Теперь по склону параллельно берегу идет в сторону Ланжерона юноша в новых темных хлопковых штанах, бледно-желтой ситцевой рубахе, поверх которой черная жилетка, с шейным желтым платком и темно-сером тряпичном картузе с длинным черным лакированным козырьком, надвинутым на глаза. Так сейчас одеваются пижоны из припортовых районов. В руках у меня палка, изготовленная из гибкой ветки в пару пальцев толщиной.
Четырехместный тарантас с поднятым верхом, старенький, запряженный двумя гнедыми лошадками, стоят в тени высокой толстой акации на углу Старой Порто-Франковской и Новой Рыбной. Кучером был невзрачный мужичок в широкополой соломенной шляпе, косоворотке навыпуск и черных сапогах гармошкой. На меня не обращал внимания, пока я не встал на подножку, качнув кузов, и не занял место на переднем сиденье спиной к нему.
— Э-э… — начал было отгонять нахала молдаванин-суржик, у которого было погоняло Бубен, наверное, за то, что любил бить жертв в голову, но опознал меня и ругнулся весело и смачно. — Ну, ты даешь! А я думал, шо ты точно барин! Пришел бы так вчера, договорились бы сразу!
Когда мы вчера представлялись по случаю заключения делового договора, я назвался Барином. Мне поверили. Второго моего подельника звали Хамец. Как он объяснил, это не уменьшительное от хам, как решил я, а название закваски, употреблять продукты с использованием которой запрещено на Песах. Я подумал, что ему подходят оба толкования.
Я поменялся местами с Бубном, чтобы видеть дорогу и указывать направление кучеру, и скомандовал:
— Гони до Преображенской. Там повернешь направо и придержишь коней.
На улицах пусто, даже полицейских не видно. Как вчера рассказал Павлин, который знал все городские слухи, которые не поместились в газете «Одесские новости», сегодня представители разных предприятий города проводят сходку у завода сельскохозяйственных машин Иоганна Гена, чтобы решить, объявлять всеобщую забастовку или надо было это сделать раньше. Видимо, полиция тоже в курсе.
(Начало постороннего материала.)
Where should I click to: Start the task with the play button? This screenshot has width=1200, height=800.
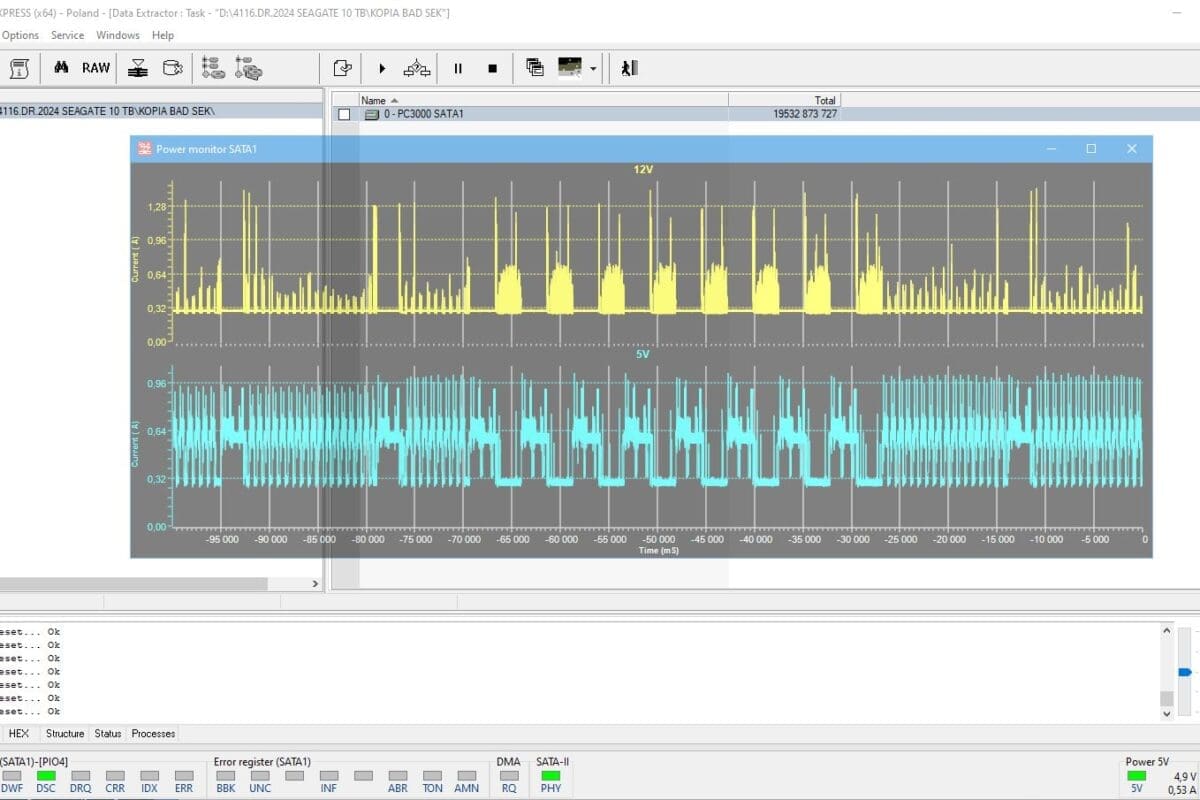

Повернув с Преображенской на Троицкую, остановились возле последнего дома перед перекрестком с Екатерининской, откуда хорошо был виден вход в «Ювелирный магазин братьев Шоломон».
— Подождем, может, так покупатели, — сказал я.
Мои подельники, включая кучера, закурили папиросы «Масаксуди». Курили спокойно. Приятно иметь дело с опытными профессионалами.
Минут через пятнадцать, я сказал кучеру:
— Высадишь нас возле ювелирного, а потом обогнешь квартал и опять встанешь на этом месте. Увидишь, что мы выходим, подъезжай. Если кто-то захочет нанять, скажи, что барина ждешь.